> **Records shown**:

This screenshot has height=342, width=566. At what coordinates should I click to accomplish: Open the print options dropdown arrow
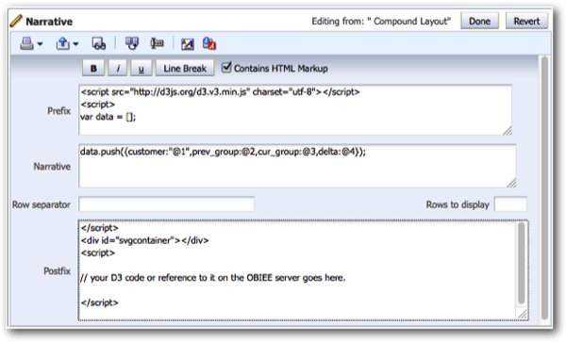pyautogui.click(x=40, y=44)
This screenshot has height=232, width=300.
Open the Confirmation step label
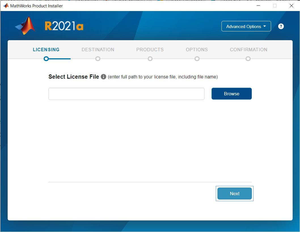[x=248, y=50]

> **Task item**: From the first line to the last, write out the data exactly, dropping any pictures.

> **Output of the task**:
This screenshot has height=342, width=566. At what coordinates should I click to accomplish: Open the print options dropdown arrow
pyautogui.click(x=40, y=44)
This screenshot has height=232, width=300.
Open the Confirmation step label
[x=248, y=50]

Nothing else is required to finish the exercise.